Para ulama’ memperbolehkan hal ini dengan apa yang dilakukan oleh Utsman bin Affan radhiallahu’anhu terkait dengan mushaf yang berbeda dari apa yang telah disepakati oleh para shahabat. Telah diriwayatkan oleh Bukhori rahimahullah (hadits, no. 4987) dari Anas bin Malik radhialahu’anhu sesungguhnya Utsman radhiallahu’anhu, memerintahkan Zaid bin Tsabit, Abdullah bin Zubair, Said bin Ash dan Abdurrahman bin Al-Harits bin Hisyam. Mereka menulis ulang mushaf. Utsman mengatakan kepada tim Quraisy tiga orang, “Kalau kamu semua dan Zaid bin Tsabit ada sedikit perbedaan dari Al-Qur’an, maka tulislah dengan lisan Quraisy. Karena (Al-Qur’an) diturunkan dengan lisan mereka. Kemudian mereka malakukannya. Sampai ketika mereka telah selesai menulis ulang lembaran di satu mushaf, Utsman mengembalikan lembaran-lembaran Al-Qur’an ke Hafshoh. Kemudian beliau mengirimkan naskah yang telah ditulis ulang ke seluruh pelosok dan memerintahkan Al-Qur’an selainnya baik di lembaran maupun mushaf untuk dibakarnya.
Ibnu Battol rahimahullah berkata, “Dalam hadits ini (menunjukkan) diperbolehkannya membakar dengan api kitab yang di dalamnya ada nama Allah. Dan hal itu merupakan penghormatan kepadanya dan penjagaan dari injakan kaki. Abdurrozzaq telah mengeluarkan dari jalan Thowus, beliau membakar surat yang telah dikumpulkan dimana didalamnya ada basmalah. Begitu juga yang dilakukan oleh Urwah. Sementara Ibrohim memakruhkannya.” Selesai Fathul Bari, 9/20.
Al-Khotib As-Syirbini As-Syafi’I rahimahullah mengatakan, “Dimakruhkan membakar kayu yang ada ukiran Al-Qur’an. Kecuali kalau berniat untuk menjaga Al-Qur’an, maka tidak dimakruhkan. Begitu juga pendapat Abdussalam. Dan dari sini diartikan pembakaran Utsman radhiallahu’anhu terhadap mushaf.’ Selesai dari kitab ‘Mugni Al-Muhtaj, 1/152.
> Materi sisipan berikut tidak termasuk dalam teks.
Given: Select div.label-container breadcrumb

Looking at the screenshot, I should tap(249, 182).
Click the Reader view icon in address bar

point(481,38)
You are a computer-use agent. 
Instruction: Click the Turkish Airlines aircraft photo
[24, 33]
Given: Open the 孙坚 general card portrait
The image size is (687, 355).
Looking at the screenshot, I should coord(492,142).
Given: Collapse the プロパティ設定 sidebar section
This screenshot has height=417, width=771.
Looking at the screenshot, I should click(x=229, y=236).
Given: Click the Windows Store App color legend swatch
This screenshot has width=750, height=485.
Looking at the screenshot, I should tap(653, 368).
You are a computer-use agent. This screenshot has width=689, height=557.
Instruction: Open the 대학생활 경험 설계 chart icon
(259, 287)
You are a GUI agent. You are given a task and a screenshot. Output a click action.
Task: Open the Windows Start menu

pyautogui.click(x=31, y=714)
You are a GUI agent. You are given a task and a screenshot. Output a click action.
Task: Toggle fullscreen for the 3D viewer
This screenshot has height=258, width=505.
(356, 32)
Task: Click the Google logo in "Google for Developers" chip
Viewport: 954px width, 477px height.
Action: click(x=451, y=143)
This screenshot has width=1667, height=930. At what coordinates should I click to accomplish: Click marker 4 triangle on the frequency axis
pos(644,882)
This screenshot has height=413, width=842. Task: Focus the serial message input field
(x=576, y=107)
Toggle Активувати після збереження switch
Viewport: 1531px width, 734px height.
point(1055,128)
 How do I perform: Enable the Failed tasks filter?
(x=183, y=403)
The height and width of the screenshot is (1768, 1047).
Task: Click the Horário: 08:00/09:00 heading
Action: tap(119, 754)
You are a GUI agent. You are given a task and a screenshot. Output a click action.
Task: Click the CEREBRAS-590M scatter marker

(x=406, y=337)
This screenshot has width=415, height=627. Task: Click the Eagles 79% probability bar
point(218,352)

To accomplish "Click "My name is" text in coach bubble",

Cara kedua, menguburkan. Memilih tempat bersih dan aman dari gangguan. Kemudian menggali yang dalam, dimana persangkaan kuat hilangnya naskah yang telah dikubur pada waktu yang lama.
Syeikhul Islam Ibnu Taimiyah rahimahullah mengatakan, “Sementara mushaf lama, yang sudah rusak dimana tidak bermanfaat dibacanya, maka dikubur di tempat yang aman, sebagaimana kehormatan tubuh orang mukmin, dikubur di tempat yang aman.’ Selesai ‘Majmu’ Fatawa, 12/599.
Al-Bahuti rahimahullah mengatakan, “(Kalau mushaf telah rusak dan lapuk, maka dikuburkan. Teks pengarang). Ahmad menyebutkan bahwa Abu Al-Jauza’ telah rusak mushafnya dan menggali di masjid kemudian dikuburkan. Dalam Bukhori disebutkan bahwa Shahabat ketika telah terkumpul (lembaran-lembaran yang ada Qur’annya) kemudian dibakarnya. Ibnu Al-Jauzi mengatakan, “Hal itu sebagai pennghormatan dan penjagaannya. Al-Qodhi menyebutkan bahwa Abu Bakar bin Abu Dawud diriwayatkan sanadnya dari Tolhah bin Masroh berkata, “Utsman menguburkan mushaf antara kuburan dan mimbar. Dan dengan sanadnya dari Thowus beliau berpendapat tidak mengapa membakar kitab. Dan mengatakan, bahwa air dan api termasuk makhluk Allah.” Selesai ‘Kasyaful Qana’, 1/137.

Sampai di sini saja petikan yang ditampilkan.